The objective is to design, build and develop a oven sealing mechanism breadboard incl. oven, which shall provide reliable sealing of high temperature ovens up to 1000C, in a moon analogue dusty environment, with leak rates of 10-5sccm/ls or better. This will improve robustness and performance of currently available oven technology used for Pyrolysis, DSC and geochronology experiments.


Heating samples to extract volatiles is a standard way to characterise solid samples. By heating a sample and recording the temperature profile results it can explain a lot about the nature of those volatiles and allow them to be collected and analysed further. This technique is, in principle, a standard process in terrestrial laboratories and the same principle is applied in-situ for planetary analysis where solid samples are delivered to an oven, which is sealed and heated to produce signatures of the volatiles. Several planetary mission instruments, such as those on Viking, Beagle II, Rosetta and Curiosity all use this technique but have shown that developing an oven with a strong sealing mechanism, which is both lightweight and robust, is challenging. This is especially true in environment such as the lunar surface, where the pervasive nature of the dust has the potential to interfere with the tight seal. Large, expensive hardware such as that on the Curiosity rover can have extensive dust mitigation in place to prevent this, but this is not a feasible solution for smaller more mass restricted hardware such as that on Rosetta.

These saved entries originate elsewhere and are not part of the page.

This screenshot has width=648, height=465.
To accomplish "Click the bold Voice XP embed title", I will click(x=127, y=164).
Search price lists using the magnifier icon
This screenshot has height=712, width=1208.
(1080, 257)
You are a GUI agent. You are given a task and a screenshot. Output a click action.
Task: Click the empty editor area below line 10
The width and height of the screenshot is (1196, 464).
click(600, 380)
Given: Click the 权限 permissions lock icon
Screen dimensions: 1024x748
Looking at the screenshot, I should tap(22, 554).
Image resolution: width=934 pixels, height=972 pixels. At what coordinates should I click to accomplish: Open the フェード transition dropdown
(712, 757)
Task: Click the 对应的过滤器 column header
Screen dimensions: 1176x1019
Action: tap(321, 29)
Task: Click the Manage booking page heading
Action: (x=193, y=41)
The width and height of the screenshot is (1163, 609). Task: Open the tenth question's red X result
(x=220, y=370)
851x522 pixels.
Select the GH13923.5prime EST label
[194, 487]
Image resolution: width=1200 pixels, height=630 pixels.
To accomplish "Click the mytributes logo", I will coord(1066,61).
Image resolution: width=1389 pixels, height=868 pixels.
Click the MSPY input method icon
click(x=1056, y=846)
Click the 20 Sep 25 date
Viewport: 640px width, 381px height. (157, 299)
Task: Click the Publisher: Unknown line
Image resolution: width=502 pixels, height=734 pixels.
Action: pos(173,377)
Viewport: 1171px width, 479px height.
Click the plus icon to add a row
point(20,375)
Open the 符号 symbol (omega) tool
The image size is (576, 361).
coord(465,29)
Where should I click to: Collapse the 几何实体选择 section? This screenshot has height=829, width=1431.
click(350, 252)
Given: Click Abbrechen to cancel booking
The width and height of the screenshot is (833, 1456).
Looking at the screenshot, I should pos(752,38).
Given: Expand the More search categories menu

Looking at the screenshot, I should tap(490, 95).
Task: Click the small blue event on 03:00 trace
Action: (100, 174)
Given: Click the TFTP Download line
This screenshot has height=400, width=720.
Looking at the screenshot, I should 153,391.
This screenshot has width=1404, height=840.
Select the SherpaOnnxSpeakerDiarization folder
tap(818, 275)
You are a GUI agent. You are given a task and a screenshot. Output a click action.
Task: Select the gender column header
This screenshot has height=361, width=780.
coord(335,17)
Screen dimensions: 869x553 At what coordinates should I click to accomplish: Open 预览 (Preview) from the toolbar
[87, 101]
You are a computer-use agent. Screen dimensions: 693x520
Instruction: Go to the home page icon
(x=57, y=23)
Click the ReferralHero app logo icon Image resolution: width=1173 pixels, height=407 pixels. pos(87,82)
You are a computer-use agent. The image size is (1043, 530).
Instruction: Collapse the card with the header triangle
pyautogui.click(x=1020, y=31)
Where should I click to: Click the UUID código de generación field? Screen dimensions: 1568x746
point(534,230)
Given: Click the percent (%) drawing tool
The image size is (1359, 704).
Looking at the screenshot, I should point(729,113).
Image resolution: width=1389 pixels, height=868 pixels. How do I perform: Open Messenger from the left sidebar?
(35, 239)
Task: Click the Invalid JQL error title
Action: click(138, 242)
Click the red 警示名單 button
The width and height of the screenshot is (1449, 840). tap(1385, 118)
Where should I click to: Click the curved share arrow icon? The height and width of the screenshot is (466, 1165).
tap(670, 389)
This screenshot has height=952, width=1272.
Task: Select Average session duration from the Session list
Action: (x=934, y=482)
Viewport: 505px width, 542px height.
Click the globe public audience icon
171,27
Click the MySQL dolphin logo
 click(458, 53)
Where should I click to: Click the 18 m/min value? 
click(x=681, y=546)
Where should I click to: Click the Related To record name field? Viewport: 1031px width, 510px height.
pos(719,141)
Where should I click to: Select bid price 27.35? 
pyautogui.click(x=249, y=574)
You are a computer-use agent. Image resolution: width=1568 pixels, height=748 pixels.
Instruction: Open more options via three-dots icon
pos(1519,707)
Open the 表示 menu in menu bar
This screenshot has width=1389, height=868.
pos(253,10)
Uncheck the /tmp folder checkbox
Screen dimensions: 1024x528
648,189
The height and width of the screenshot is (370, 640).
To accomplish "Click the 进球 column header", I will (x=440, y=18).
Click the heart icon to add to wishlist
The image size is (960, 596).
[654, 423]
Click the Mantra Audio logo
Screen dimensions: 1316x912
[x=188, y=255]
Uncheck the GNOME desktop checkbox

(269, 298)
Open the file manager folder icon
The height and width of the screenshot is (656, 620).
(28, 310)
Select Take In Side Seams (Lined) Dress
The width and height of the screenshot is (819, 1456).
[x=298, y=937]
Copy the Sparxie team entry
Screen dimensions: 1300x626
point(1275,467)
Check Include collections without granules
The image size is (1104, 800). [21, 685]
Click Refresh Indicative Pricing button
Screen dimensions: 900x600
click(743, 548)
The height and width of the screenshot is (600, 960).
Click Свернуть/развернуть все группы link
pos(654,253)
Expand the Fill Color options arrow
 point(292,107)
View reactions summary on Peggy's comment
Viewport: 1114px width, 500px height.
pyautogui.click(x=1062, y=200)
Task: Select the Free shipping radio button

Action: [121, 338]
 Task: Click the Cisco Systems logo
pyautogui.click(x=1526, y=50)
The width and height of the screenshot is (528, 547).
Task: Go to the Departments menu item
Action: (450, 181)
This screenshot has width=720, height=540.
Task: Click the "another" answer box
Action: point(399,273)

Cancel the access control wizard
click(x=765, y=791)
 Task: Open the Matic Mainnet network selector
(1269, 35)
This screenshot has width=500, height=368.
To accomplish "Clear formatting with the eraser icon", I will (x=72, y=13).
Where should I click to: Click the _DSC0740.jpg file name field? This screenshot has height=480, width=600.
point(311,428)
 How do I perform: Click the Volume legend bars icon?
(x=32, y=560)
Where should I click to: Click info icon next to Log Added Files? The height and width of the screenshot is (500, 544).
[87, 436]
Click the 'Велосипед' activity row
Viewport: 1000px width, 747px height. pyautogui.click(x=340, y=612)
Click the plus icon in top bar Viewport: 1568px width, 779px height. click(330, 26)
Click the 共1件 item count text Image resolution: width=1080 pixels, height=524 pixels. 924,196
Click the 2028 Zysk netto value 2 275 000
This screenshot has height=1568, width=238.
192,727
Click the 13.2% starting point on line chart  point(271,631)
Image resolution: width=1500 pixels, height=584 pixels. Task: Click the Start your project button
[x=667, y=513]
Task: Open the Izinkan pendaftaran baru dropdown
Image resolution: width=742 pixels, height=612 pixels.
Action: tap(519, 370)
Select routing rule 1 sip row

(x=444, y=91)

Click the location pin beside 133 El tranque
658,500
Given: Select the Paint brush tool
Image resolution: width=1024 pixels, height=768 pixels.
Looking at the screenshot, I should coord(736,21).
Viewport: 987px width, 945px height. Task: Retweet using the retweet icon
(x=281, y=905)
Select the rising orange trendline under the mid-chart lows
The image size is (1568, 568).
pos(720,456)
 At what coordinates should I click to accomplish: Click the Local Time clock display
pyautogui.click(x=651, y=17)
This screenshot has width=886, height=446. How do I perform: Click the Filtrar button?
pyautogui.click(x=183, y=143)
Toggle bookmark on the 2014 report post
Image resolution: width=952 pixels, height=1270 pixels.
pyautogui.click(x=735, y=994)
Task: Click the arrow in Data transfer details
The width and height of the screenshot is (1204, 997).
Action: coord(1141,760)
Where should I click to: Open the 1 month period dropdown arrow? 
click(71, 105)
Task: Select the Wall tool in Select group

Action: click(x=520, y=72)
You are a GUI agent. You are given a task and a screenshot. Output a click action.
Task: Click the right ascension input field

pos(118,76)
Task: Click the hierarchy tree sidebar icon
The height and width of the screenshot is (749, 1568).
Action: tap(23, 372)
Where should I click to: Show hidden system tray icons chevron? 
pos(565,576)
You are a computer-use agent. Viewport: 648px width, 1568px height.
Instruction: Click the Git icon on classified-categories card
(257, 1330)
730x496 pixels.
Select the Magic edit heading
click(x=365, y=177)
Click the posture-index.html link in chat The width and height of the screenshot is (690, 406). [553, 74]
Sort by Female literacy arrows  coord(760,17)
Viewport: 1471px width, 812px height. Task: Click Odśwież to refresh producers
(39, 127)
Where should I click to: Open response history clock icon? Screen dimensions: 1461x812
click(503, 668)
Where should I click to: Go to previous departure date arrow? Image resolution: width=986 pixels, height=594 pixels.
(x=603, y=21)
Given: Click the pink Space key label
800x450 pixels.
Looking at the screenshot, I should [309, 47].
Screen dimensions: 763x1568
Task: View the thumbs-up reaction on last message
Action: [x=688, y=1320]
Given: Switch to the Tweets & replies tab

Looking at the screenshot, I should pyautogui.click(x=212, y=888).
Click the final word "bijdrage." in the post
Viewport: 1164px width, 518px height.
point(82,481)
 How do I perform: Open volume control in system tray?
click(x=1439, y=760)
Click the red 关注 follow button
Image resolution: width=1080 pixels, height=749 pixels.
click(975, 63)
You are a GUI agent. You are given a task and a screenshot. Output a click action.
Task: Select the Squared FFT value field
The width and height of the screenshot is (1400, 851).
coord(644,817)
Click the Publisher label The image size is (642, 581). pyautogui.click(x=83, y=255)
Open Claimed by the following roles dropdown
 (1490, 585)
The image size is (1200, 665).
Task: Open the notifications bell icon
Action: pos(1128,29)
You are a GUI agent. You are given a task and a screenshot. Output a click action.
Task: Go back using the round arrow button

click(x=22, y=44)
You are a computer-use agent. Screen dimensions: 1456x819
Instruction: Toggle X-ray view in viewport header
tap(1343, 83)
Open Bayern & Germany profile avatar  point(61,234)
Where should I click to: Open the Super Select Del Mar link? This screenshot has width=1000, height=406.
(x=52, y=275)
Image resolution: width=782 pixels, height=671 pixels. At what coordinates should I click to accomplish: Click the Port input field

An activity with TDE and the Open University, UK has developed, tested and validated a reliable and re-usable sealing and heating mechanism, which ensured sufficiently low leak rates and heating performance up to 1000oC of the sample in a dusty environment. The oven can provide reliable and reusable heating and sealing using pyrolysis, as the activity identified a mechanism that could seal under a relatively low compressive force (~400N) and maintain integrity, even in the presence of dust, while at the same time allowing a sample to be heated to 1000°C.

The activity, through a combination of existing oven designs and investigation into the performance of different seal gasket materials and geometry, was able to determine that seals compressed between two symmetrical 90° knife edges were able to close even in the presence of up to 9 per cent dust coverage. The testing also demonstrated that using polytetrafluoroethylene (PTFE) less than 2 mm thick, was capable of resealing at least five times before it failed.
This technology, if further developed, can be used in all future missions where sealing force or dust mitigation measures (or both) are limited.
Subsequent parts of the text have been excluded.